Performing the registration with this mean curve as template would lead to the following result:

reg1 = registr(Y = temp_dat, family = "gaussian", Kh = 4,
               incompleteness = "trailing", lambda_inc = 0)
if (have_ggplot2) {
  ggplot(reg1$Y, aes(x = index, y = value, col = id)) + 
    geom_line() +
    ggtitle("Registration with overall mean (black) as template function")
}

Alternatively, the template function can be manually defined using one of the following options:

  1. Define the template as the mean curve only based on some subset of the observed curves Y
  2. Define the template as one observed curve
  3. Define the template curve independently from the observed curves

The subset of curves (for option 1) or one specific curve (for options 2 and 3) can be specified using the argument Y_template.
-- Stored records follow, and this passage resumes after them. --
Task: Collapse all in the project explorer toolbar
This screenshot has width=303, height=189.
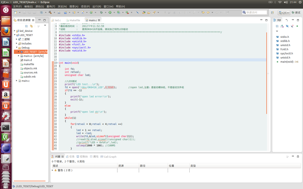Action: pyautogui.click(x=26, y=26)
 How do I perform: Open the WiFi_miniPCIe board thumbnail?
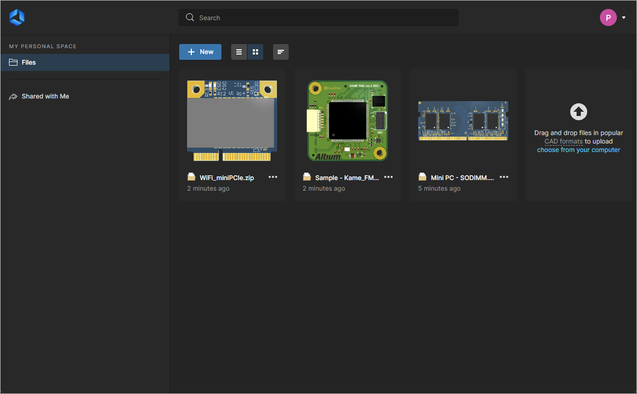tap(232, 121)
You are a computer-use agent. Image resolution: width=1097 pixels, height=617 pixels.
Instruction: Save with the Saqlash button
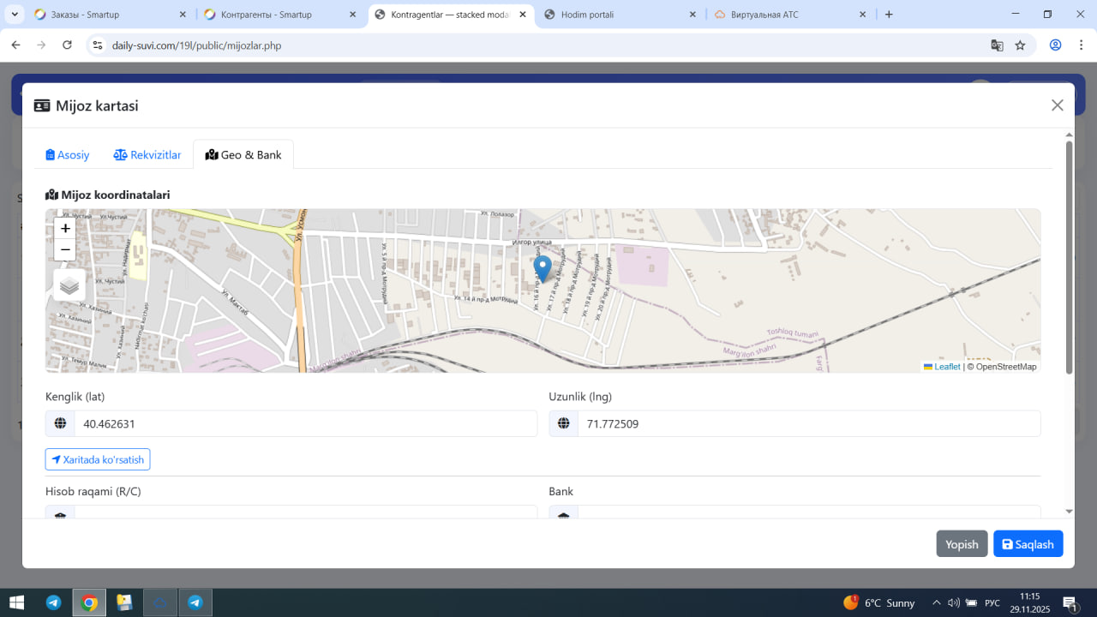[1028, 544]
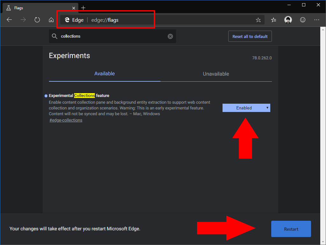Click the Refresh page icon

[x=37, y=20]
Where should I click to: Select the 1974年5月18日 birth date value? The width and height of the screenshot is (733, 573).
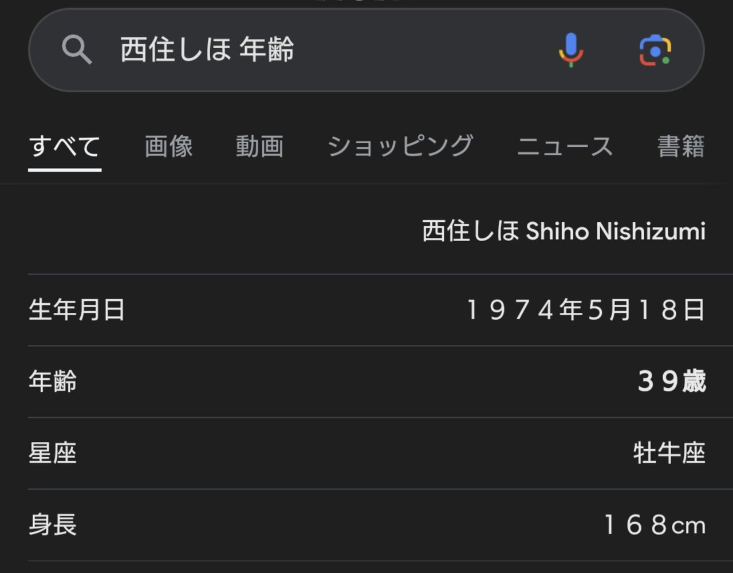(x=585, y=310)
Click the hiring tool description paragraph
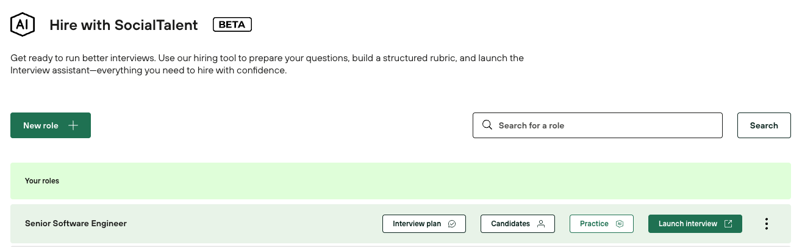Viewport: 802px width, 247px height. click(x=267, y=64)
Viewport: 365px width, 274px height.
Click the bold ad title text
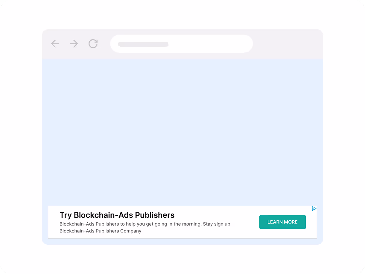point(117,215)

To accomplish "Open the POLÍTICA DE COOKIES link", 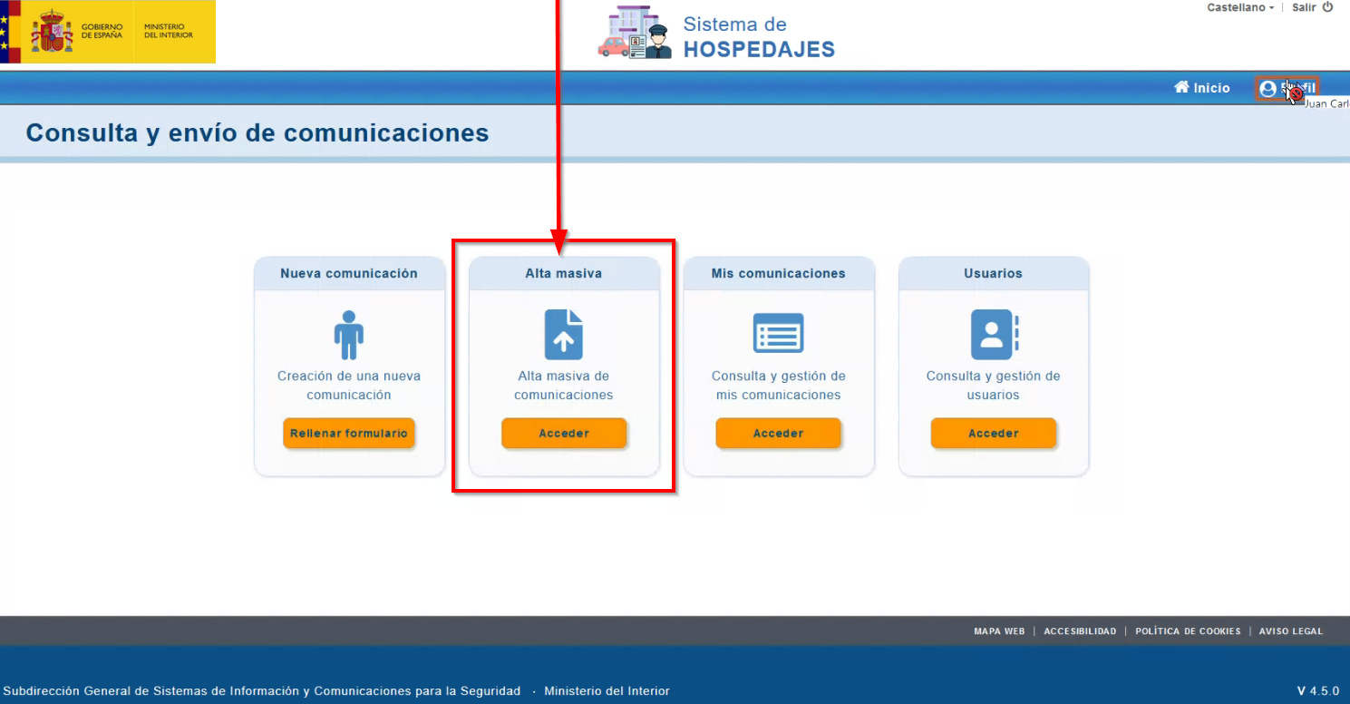I will 1188,631.
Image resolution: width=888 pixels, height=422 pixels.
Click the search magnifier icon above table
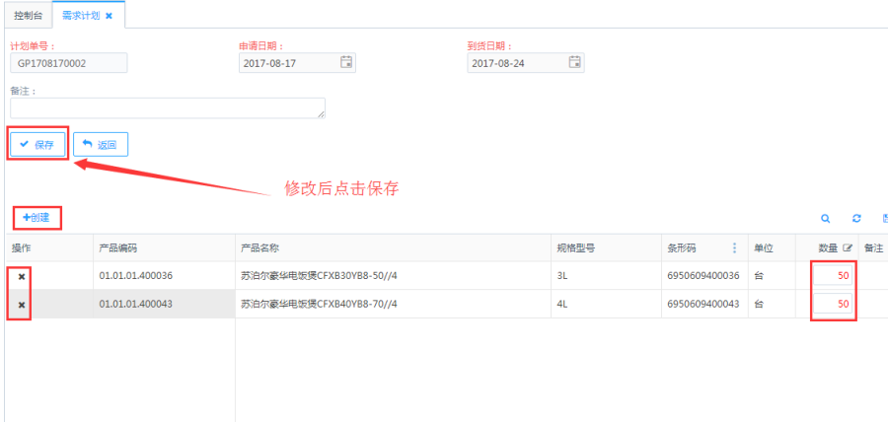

In the following example, the red curve with id 1 is used as template:

Y_template = temp_dat %>% filter(id == 1)
reg2 = registr(Y = temp_dat, family = "gaussian", Kh = 4, Y_template = Y_template,
               incompleteness = "trailing", lambda_inc = 0)
if (have_ggplot2) {
  ggplot(reg2$Y, aes(x = index, y = value, col = id)) +
    geom_line() +
    ggtitle("Registration with red curve as template")
}

8 Help files

Documentation for individual functions gives more information on their arguments and return objects, and can be pulled up via the following:

References

Gertheiss, J., J. Goldsmith, and AM. Staicu. 2017. “A Note on Modeling Sparse Exponential-Family Functional Response Curves.” Computational Statistics & Data Analysis 105: 46–52.
Hall, P., HG. Müller, and F. Yao. 2008. “Modelling Sparse Generalized Longitudinal Observations with Latent Gaussian Processes.” Journal of the Royal Statistical Society: Series B (Statistical Methodology) 70 (4): 703–23.
Tipping, M. E. 1999. “Probabilistic Visualisation of High-Dimensional Binary Data.” In Advances in Neural Information Processing Systems, 592–98.
Wrobel, J., V. Zipunnikov, J. Schrack, and J. Goldsmith. 2019. “Registration for Exponential Family Functional Data.” Biometrics 75 (1): 48–57.